7. The system as defined in Claim 6 wherein said illuminating light is incoherent.

8. The system as defined in Claim 6 wherein said diffusing screen has a narrow angular distribution.

9. The system as defined in Claim 8 further including means for rotating said diffusing screen.

10. The system as defined in Claim 6 wherein the image on said projection screen is observed on the side opposite to that upon which the image is projected.

11. The system as defined in Claim 8 further including a third lens interposed between said first lens and said diffusing screen for collimating the light image formed by said first lens.

12. The system as defined in Claim 9 wherein said diffusing screen comprises a glass disc, one surface of which diffuses light incident thereon.

13. A method of reducing the spatial coherence of an image projected on a projection screen, the image being formed on the surface of an image bearing member comprising the steps of:
illuminating the image surface of an image bearing member with light, focusing the light reflected from said image surface to form an image thereof at a first plane, positioning a diffusing screen at said first plane whereby the light image incident thereon is diffused as it passes therethrough, collecting and projecting the diffused image via an illuminating aperture, and receiving said diffused image at a projection screen spaced from said illuminating aperture, said diffusing screen being selected to increase the diameter of said illuminating aperture whereby the spatial coherence of the image formed on said projection screen is reduced.

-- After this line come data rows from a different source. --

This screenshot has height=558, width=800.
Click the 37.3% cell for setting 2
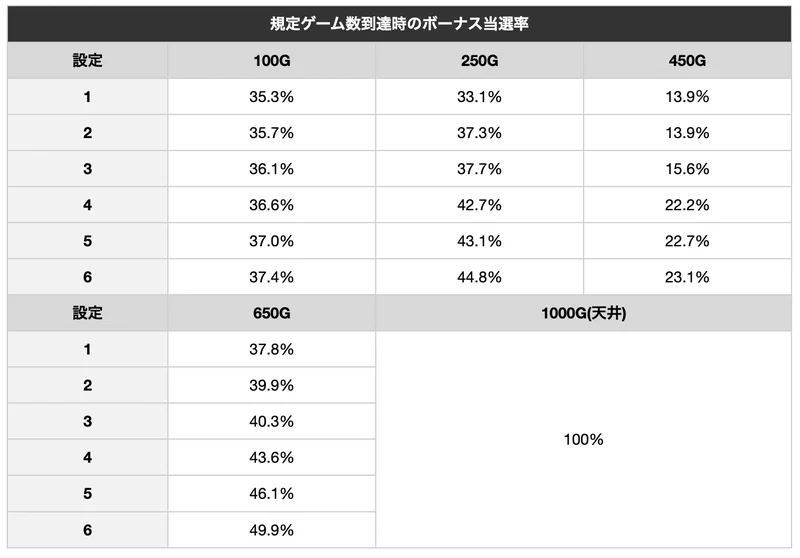point(480,133)
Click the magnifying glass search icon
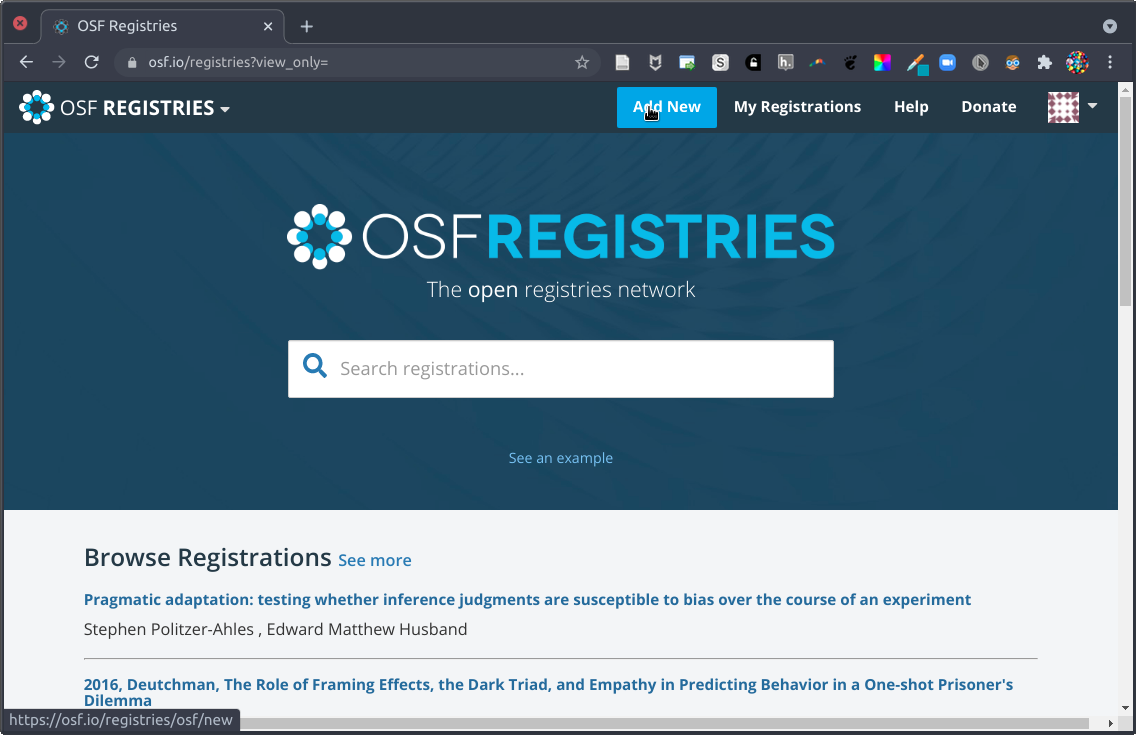Viewport: 1136px width, 735px height. coord(315,367)
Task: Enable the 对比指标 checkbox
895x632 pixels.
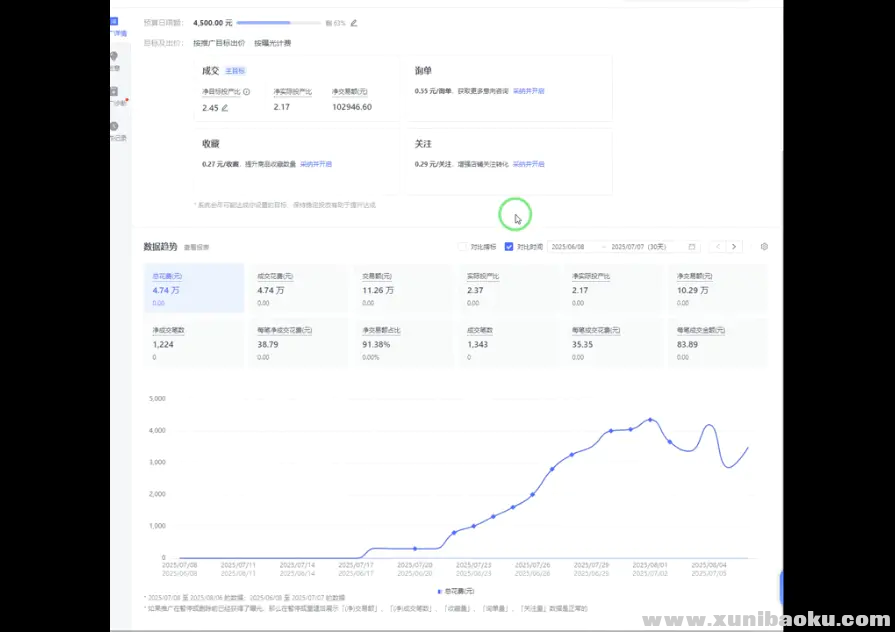Action: [462, 246]
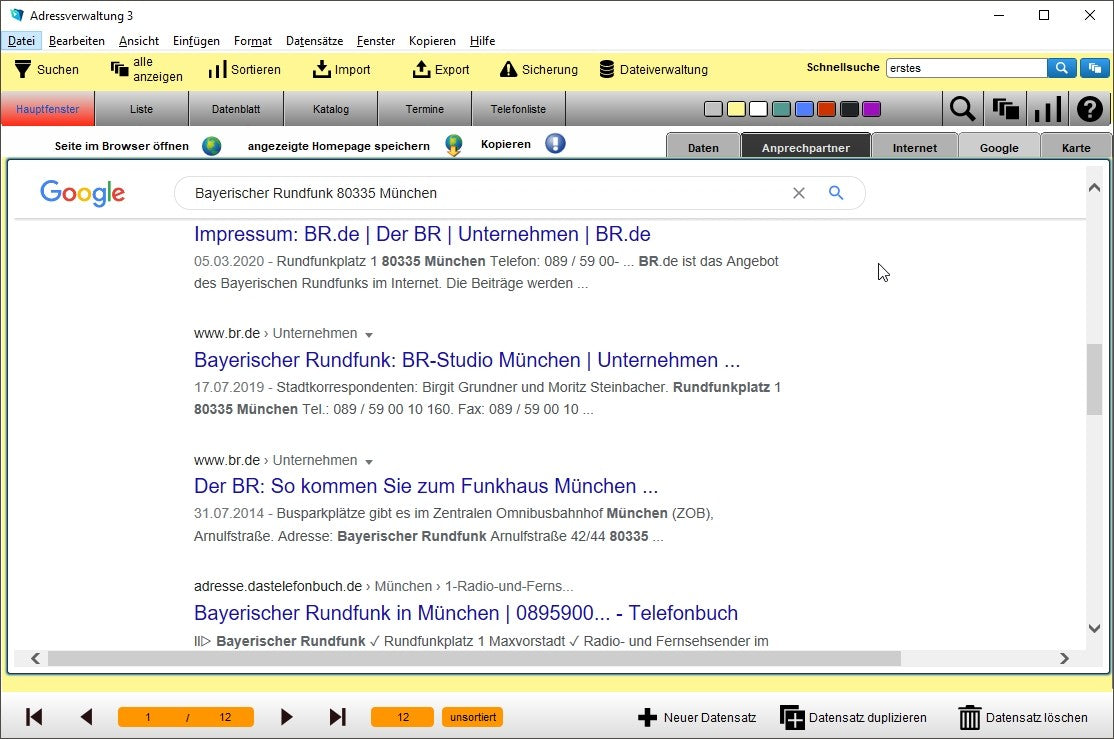
Task: Expand dropdown arrow above Der BR Funkhaus result
Action: (x=369, y=461)
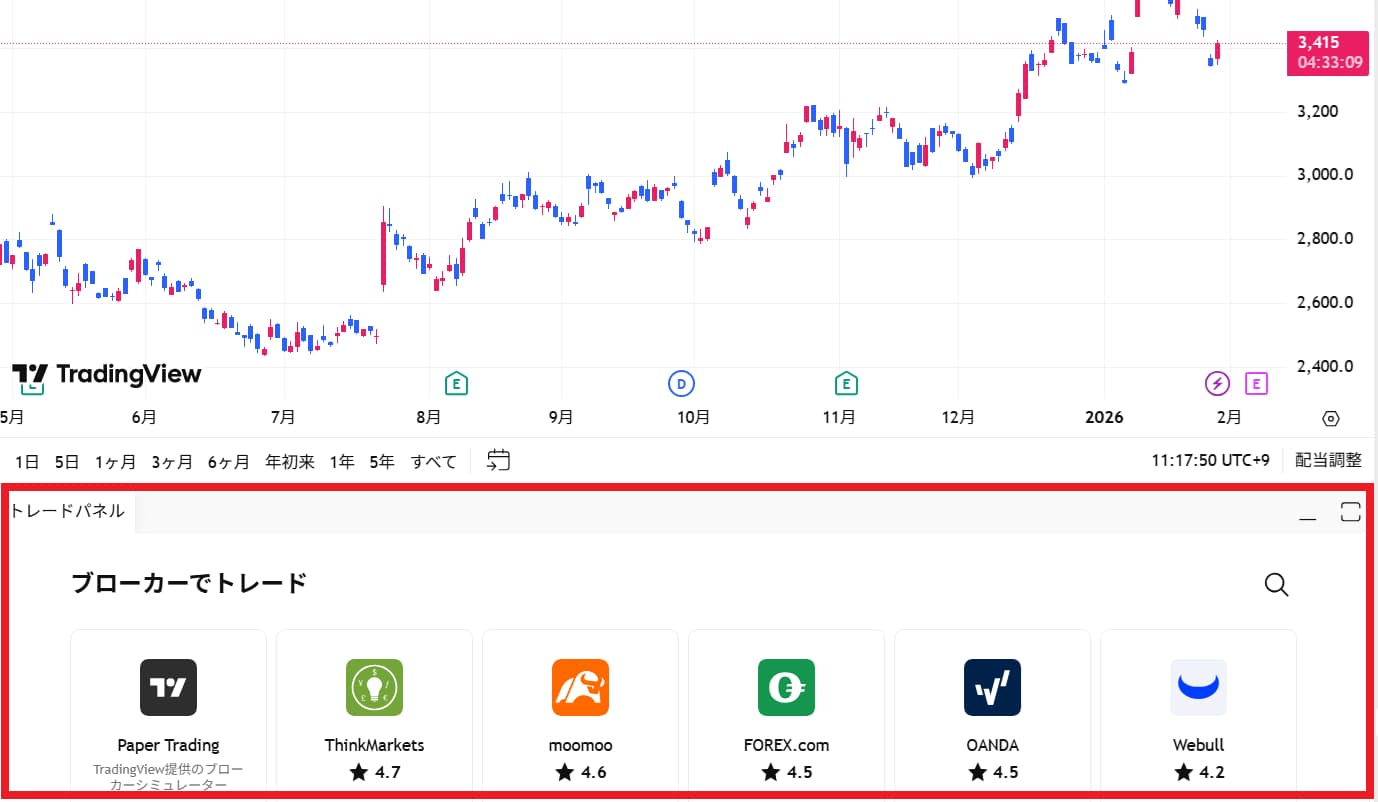Select the 1日 time range
The height and width of the screenshot is (802, 1378).
pyautogui.click(x=27, y=461)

14. The method as defined in Claim 13 wherein the reduction of the spatial coherence of the image formed at the projection screen minimizes the speckle observed in the image formed thereat.

15. The method as defined in Claim 13 wherein said illuminating light is incoherent.

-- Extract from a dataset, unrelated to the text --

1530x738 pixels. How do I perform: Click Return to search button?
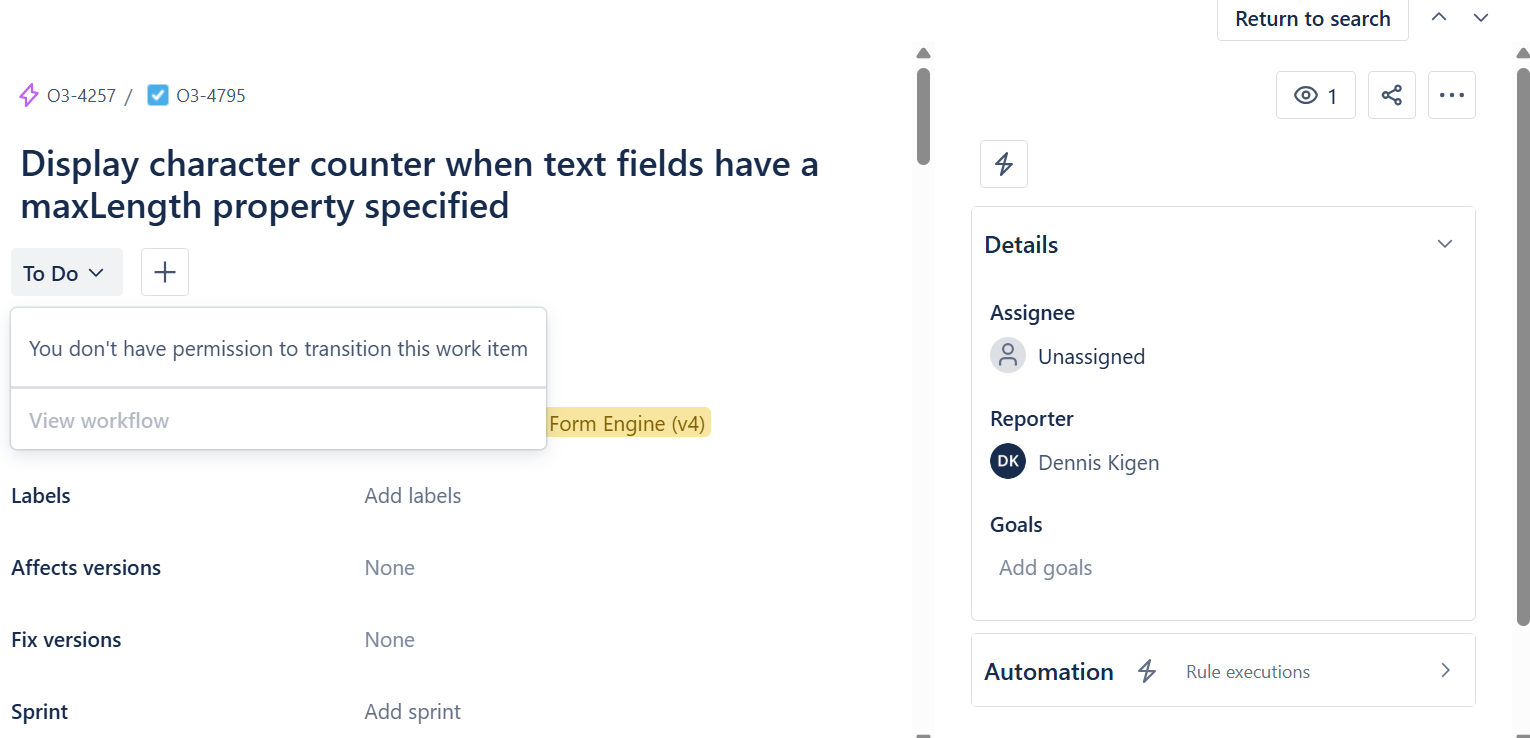click(1312, 19)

16. The method as defined in Claim 13 wherein said diffusing screen has a narrow angular distribution.

17. The method as defined in Claim 16 further including the step of rotating said diffusing screen.

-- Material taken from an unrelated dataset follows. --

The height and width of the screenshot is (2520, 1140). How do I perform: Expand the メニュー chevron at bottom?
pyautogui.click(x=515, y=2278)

18. The method as defined in Claim 13 wherein the image on said projection screen is observed on the side opposite to that upon which the image is projected.

19. A method of minimizing the speckle observed in an image projected onto a projection screen by reducing the spatial coherence of the image light, the image being formed on the surface of an image bearing member comprising:
illuminating the image surface of an image bearing member with light, focusing the light reflected from said image surface to form an image thereof at a first plane, positioning a diffusing screen at said first plane whereby the light image incident thereon is diffused as it passes therethrough, collecting and projecting the diffused image via an illuminating aperture, and receiving said diffused image at a projection screen spaced from said illuminating aperture, said diffusing screen being selected to increase the diameter of said illuminating aperture whereby the spatial coherence of the image formed on said projection screen is reduced.

20. The method as defined in Claim 19 wherein said illuminating light is incoherent.

21. The method as defined in Claim 19 wherein said diffusing screen has a narrow angular distribution.

22. The method as defined in Claim 21 further including the step of rotating said diffusing screen.

23. The method as defined in Claim 19 wherein the image on said projection screen is observed on the side opposite to that upon which the image is projected.